(What to work on)
Lines containing the word "label" in the data below: say how many, with no other text.

[Collected data entries]
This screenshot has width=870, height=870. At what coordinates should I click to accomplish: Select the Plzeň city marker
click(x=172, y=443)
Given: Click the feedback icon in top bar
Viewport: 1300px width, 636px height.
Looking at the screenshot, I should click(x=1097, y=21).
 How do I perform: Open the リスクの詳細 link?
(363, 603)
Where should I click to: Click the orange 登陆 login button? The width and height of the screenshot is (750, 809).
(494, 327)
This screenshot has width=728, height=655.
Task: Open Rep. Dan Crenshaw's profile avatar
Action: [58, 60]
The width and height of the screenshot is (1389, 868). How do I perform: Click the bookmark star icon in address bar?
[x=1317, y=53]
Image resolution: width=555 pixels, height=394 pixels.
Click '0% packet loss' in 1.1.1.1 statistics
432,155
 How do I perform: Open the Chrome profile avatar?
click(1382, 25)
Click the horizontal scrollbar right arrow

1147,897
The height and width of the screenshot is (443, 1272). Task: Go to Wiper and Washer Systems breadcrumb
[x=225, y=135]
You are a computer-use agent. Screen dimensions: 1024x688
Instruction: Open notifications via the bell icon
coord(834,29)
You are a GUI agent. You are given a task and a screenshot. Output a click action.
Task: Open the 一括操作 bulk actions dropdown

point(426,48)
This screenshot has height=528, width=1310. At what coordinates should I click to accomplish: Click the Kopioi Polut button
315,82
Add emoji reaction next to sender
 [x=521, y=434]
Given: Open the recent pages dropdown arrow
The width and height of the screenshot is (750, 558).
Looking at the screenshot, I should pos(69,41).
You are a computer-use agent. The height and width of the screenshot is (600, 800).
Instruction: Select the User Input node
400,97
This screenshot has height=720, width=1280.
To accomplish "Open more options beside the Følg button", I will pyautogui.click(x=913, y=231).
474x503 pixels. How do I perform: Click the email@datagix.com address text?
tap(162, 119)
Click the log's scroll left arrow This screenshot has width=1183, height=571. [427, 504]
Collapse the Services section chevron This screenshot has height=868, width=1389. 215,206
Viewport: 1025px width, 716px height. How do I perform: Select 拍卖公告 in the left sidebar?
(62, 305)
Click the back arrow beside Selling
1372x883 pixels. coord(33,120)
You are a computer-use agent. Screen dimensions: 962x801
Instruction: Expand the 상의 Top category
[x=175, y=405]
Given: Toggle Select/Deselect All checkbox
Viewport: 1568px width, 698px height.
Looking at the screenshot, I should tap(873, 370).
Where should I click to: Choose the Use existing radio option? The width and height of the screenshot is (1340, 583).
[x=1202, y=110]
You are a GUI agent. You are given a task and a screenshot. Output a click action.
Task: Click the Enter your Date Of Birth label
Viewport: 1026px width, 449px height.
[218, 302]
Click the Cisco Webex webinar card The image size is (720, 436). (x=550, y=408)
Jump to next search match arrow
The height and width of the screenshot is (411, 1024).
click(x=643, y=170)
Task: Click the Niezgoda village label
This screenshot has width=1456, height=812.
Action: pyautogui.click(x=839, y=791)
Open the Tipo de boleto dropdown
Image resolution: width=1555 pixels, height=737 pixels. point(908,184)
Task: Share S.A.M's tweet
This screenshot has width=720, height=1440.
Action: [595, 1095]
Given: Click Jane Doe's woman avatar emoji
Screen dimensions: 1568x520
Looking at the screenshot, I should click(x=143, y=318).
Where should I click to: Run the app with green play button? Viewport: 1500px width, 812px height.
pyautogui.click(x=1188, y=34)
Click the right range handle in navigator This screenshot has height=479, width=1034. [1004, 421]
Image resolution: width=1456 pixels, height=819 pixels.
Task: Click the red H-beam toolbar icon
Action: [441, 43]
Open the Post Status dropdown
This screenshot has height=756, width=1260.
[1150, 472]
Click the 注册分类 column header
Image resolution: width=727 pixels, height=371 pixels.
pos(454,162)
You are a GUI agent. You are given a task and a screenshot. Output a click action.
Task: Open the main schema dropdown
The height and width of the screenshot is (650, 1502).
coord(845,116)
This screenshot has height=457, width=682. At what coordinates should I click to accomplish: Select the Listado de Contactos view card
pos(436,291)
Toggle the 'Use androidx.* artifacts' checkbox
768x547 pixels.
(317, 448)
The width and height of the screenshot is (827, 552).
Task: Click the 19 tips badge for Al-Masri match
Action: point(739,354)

(Expected answer)
2